So when I was the candidate I would go through various websites which give interview questions in X language. Most of these websites fail to explain the concept in depth. Which is exactly what the interviewers are looking for!

The interviewers are looking for in-depth knowledge of ‘Basic’ concepts

It is important that you showcase an understanding of the concept and just not appear that you have memorized definitions. For people with experience, it is important to showcase that you have used these basic concepts and you know these concepts in depth.

Usually, the first interview question is “Tell us about yourself”. The reason for asking this question is twofold. The first and obvious one is to get to know about you and your professional experience. The second is to put the candidate at ease and make them comfortable.

Usually, one mistake candidates do while answering this question is that they start telling about the project in detail. Explaining in depth what the project was about but this doesn’t tell us about the candidate, it just explains his/her project. What we want to know are the below things:

  1. What is your contribution to this project?
  2. What were your role and responsibility?
  3. If you had faced any challenges and how you overcame those.

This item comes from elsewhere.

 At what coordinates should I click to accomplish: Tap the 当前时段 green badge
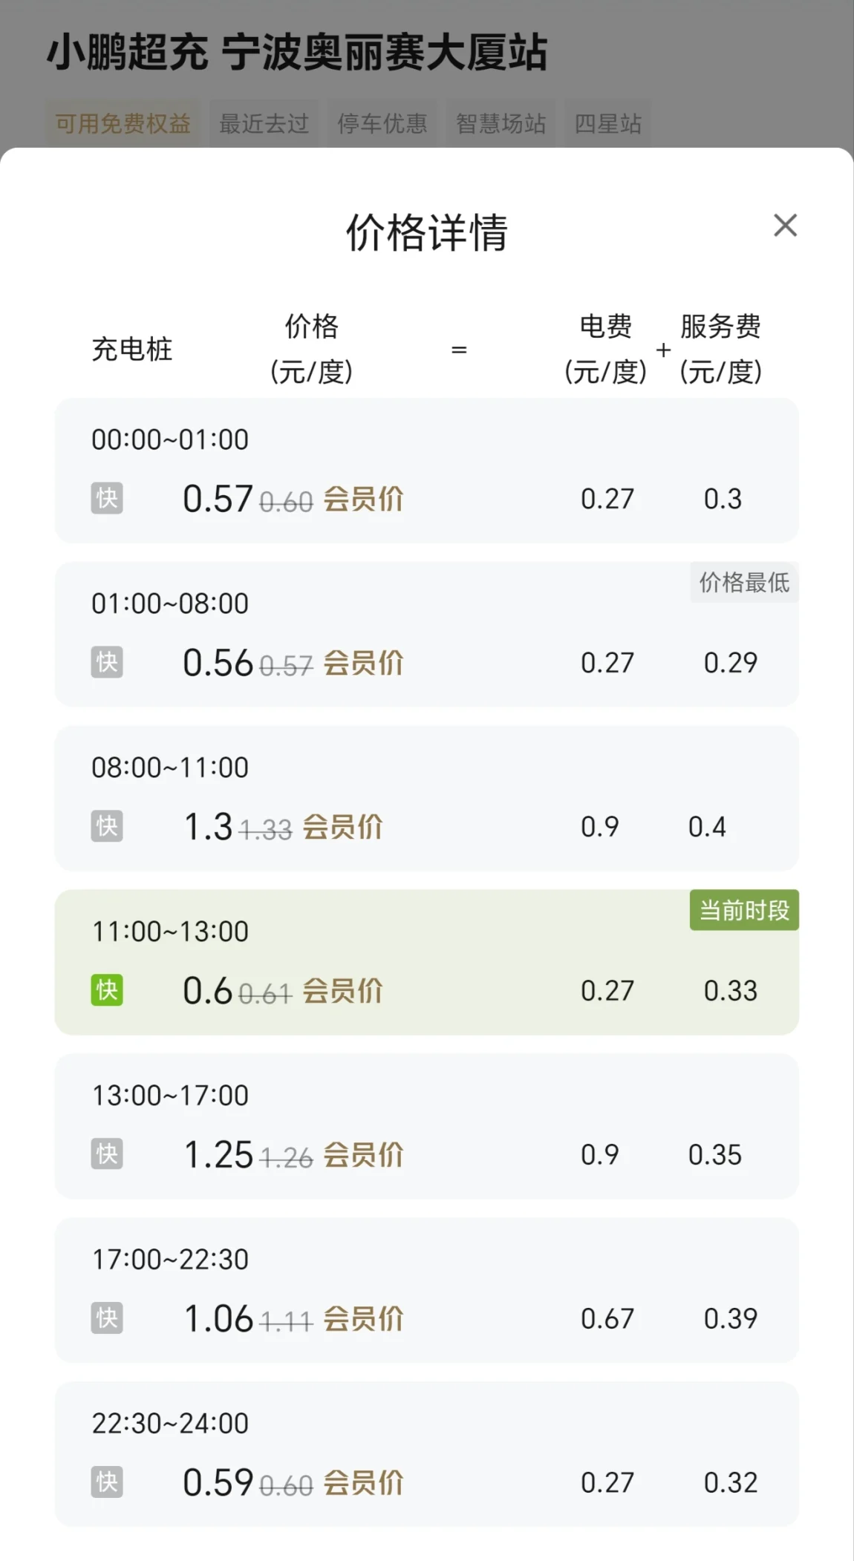(x=744, y=910)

This gives us an idea about what technology you have worked on and gives slight clue about your expertise. This will give us an insight into what you know and what you might not know. This helps us in phrasing the next questions.

Let’s get straight into it.

1) What are the various OOPS concepts that you’ve used in your projects till now?

Pay attention to the phrasing of the question, it’s just not “explain about OOPS concepts” it’s asking you about the concept and also asking you to explain its practical applicability.

Answer: Objects and Classes are straightforward so I won’t b dwelling on that.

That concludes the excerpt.